With dual-channel recording now available via a Twilio API, this speech analytics API provider says the time has come to start attaching spoken-data transcripts to big data to create a ‘big voice’ opportunity.
You’ve no doubt heard about “big data,” that short-and-simple phrase that came into being some five or so years ago as a way of describing the massive amounts of structured (bits and bytes) and unstructured (text, for example) data that companies were amassing as the world became increasingly digital. Applying advanced analytical techniques, companies have been turning these big-data stockpiles into treasure troves of insight… and making smarter business decisions, more quickly, as a result.
But what about “big voice” — have you heard about that?
I’m going to venture to say that you probably haven’t, but soon enough, you may.
The big voice idea comes from a startup called VoiceBase, which you may have seen on the Enterprise Connect 2016 expo floor. VoiceBase offers speech recognition and speech analytics APIs aimed at letting enterprises mine voice for actionable insight just as they have been doing with data.

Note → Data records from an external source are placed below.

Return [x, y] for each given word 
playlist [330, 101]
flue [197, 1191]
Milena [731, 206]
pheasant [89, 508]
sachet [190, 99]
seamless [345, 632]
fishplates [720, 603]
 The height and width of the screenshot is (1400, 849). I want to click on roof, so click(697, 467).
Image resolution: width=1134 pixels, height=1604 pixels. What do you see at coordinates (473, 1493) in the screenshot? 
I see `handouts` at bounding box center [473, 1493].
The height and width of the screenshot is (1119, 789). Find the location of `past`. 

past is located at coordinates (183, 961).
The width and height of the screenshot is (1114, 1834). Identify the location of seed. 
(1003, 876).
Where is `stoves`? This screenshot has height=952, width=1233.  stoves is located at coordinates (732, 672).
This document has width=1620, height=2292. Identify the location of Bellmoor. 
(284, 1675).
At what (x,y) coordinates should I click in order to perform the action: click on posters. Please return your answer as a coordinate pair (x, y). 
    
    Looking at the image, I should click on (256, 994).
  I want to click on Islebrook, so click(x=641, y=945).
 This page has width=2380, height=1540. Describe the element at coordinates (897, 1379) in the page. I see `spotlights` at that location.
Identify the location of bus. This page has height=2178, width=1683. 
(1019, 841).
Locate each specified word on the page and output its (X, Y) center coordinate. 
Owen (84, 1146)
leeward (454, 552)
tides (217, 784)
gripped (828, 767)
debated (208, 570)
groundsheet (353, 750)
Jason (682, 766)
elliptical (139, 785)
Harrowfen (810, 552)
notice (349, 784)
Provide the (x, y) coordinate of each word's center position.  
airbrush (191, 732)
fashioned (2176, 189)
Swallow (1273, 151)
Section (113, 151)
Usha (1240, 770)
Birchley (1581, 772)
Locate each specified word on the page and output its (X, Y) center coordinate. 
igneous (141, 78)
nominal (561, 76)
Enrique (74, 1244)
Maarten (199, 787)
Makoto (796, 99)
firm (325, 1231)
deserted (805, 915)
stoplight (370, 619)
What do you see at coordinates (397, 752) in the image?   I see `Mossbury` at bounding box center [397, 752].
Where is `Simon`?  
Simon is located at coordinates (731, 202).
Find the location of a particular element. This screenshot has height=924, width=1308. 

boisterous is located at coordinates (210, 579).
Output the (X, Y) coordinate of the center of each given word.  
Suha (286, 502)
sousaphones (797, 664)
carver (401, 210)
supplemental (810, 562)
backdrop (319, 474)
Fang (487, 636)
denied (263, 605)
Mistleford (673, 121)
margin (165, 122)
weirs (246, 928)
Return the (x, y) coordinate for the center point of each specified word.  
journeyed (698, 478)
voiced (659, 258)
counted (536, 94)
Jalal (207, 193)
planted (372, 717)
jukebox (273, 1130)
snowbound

Consider call logs from customer interactions. Historically, information associated with call logs has been along the lines of, “You had a call on this day, at this time, from this number, it lasted this long and, if the call has been recorded, here’s the download button.” That’s all well and good — if you want to know about the phone system. VoiceBase is about telling a company how the business is doing, said Jay Blazensky, VoiceBase co-founder, during a post EC call. As an example of the sort of useful information it can provide: “Hey, small business, you had 412 calls yesterday — 17 resulted in appointments but 32 were from people who sound like they’re going to leave you.” With this insight in hand, that company could take actions to boost the in-person experience of the 17 and to reduce the churn of the 32.
A few factors are coming together to make speech analytics at enterprise scale a reality. For one, the analytics capability is getting more sophisticated by the day. VoiceBase uses a neural networks-based engine, which helps in the custom vocabulary capability it has built into its speech recognition API, for example.
Parallel processing makes a huge difference as well. The ability to process huge traffic loads in parallel across cloud-resident servers turns jobs that used to take hours, if not days, into near-real-time activities. And, because cloud resources are always there for the taking, high-priority jobs can run during the day and low-priority jobs during off-hours — and the costs can be balanced out accordingly for affordability across the board, said Walter Bachtiger, VoiceBase founder and CEO, who I spoke with at Signal, the communications API developers’ conference that Twilio hosted in San Francisco this week.
Telecom APIs, and the programmatic call control they enable, are critical as well, Jay Blazensky noted during a Signal session titled, “How To Build Speech Analytics Into Any Platform.” Twilio, largely credited for popularizing the communications API market, has upped the speech analytics game with a dual-channel recording capability now available for its Programmable Voice API.
Historically, call recordings have been mono channel, which has made distinguishing who has said what quite difficult, explained Nisha George, a Twilio associate product manager, during the speech analytics session. That’s been so difficult, in fact, that it’s led to this statistic George cited: Only 5% of customer calls get analyzed today. With dual-channel recordings, the ability to analyze the customer’s voice is now much easier — making it Twilio’s mission to move that percentage of analyzed calls to 100, she added.
In the case of a Twilio-VoiceBase scenario, Twilio records calls at scale, and sends those recordings to VoiceBase, via a RESTful API, to do the speech recognition and analytics processing. Using the results, enterprises can then enrich their business intelligence initiatives by attaching the spoken data to their big data, Blazensky said. His conclusion: “It’s open season on call recordings.”